# Data for the task
((

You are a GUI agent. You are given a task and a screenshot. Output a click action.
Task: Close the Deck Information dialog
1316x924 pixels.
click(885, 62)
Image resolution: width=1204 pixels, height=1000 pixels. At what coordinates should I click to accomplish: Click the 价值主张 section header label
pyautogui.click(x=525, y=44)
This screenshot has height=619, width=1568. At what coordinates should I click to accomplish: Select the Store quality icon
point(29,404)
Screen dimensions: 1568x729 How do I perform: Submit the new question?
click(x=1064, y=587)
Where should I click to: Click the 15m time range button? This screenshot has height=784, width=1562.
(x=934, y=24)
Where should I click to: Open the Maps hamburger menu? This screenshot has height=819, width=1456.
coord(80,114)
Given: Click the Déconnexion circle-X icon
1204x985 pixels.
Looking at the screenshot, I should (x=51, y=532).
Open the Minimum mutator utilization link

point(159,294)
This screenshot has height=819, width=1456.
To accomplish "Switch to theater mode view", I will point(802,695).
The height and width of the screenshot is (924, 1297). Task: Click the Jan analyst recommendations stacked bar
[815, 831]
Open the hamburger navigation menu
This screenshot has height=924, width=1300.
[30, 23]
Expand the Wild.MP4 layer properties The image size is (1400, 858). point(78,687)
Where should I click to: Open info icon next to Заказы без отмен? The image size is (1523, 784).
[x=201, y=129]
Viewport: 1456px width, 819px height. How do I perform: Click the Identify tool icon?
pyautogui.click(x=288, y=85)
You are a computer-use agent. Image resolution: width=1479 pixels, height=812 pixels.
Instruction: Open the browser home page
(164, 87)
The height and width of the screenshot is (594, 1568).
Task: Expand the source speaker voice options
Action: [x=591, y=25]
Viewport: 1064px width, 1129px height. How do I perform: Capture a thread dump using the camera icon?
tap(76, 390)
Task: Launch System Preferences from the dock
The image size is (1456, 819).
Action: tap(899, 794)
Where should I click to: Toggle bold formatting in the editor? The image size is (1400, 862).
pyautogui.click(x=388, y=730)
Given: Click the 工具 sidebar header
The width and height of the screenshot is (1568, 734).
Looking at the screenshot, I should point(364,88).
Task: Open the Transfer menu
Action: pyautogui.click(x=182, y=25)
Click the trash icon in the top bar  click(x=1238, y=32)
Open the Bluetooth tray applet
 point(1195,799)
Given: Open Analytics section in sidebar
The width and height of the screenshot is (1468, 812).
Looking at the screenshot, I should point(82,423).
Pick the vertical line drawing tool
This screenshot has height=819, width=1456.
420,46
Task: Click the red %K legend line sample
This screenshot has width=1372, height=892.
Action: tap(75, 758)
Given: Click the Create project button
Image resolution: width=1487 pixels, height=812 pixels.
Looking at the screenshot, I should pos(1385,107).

))

# Exercise prompt
What is needed is an exact transcription of every entry above.

# The completed task
You are a GUI agent. You are given a task and a screenshot. Output a click action.
Task: Close the Deck Information dialog
1316x924 pixels.
click(885, 62)
Image resolution: width=1204 pixels, height=1000 pixels. At what coordinates should I click to accomplish: Click the 价值主张 section header label
pyautogui.click(x=525, y=44)
This screenshot has height=619, width=1568. At what coordinates should I click to accomplish: Select the Store quality icon
point(29,404)
Screen dimensions: 1568x729 How do I perform: Submit the new question?
click(x=1064, y=587)
Where should I click to: Click the 15m time range button? This screenshot has height=784, width=1562.
(x=934, y=24)
Where should I click to: Open the Maps hamburger menu? This screenshot has height=819, width=1456.
coord(80,114)
Given: Click the Déconnexion circle-X icon
1204x985 pixels.
Looking at the screenshot, I should (x=51, y=532).
Open the Minimum mutator utilization link

point(159,294)
This screenshot has height=819, width=1456.
To accomplish "Switch to theater mode view", I will point(802,695).
The height and width of the screenshot is (924, 1297). Task: Click the Jan analyst recommendations stacked bar
[815, 831]
Open the hamburger navigation menu
This screenshot has height=924, width=1300.
[30, 23]
Expand the Wild.MP4 layer properties The image size is (1400, 858). point(78,687)
Where should I click to: Open info icon next to Заказы без отмен? The image size is (1523, 784).
[x=201, y=129]
Viewport: 1456px width, 819px height. How do I perform: Click the Identify tool icon?
pyautogui.click(x=288, y=85)
You are a computer-use agent. Image resolution: width=1479 pixels, height=812 pixels.
Instruction: Open the browser home page
(164, 87)
The height and width of the screenshot is (594, 1568).
Task: Expand the source speaker voice options
Action: [x=591, y=25]
Viewport: 1064px width, 1129px height. How do I perform: Capture a thread dump using the camera icon?
tap(76, 390)
Task: Launch System Preferences from the dock
The image size is (1456, 819).
Action: tap(899, 794)
Where should I click to: Toggle bold formatting in the editor? The image size is (1400, 862).
pyautogui.click(x=388, y=730)
Given: Click the 工具 sidebar header
The width and height of the screenshot is (1568, 734).
Looking at the screenshot, I should point(364,88).
Task: Open the Transfer menu
Action: pyautogui.click(x=182, y=25)
Click the trash icon in the top bar  click(x=1238, y=32)
Open the Bluetooth tray applet
 point(1195,799)
Given: Open Analytics section in sidebar
The width and height of the screenshot is (1468, 812).
Looking at the screenshot, I should point(82,423).
Pick the vertical line drawing tool
This screenshot has height=819, width=1456.
420,46
Task: Click the red %K legend line sample
This screenshot has width=1372, height=892.
Action: tap(75, 758)
Given: Click the Create project button
Image resolution: width=1487 pixels, height=812 pixels.
Looking at the screenshot, I should pos(1385,107).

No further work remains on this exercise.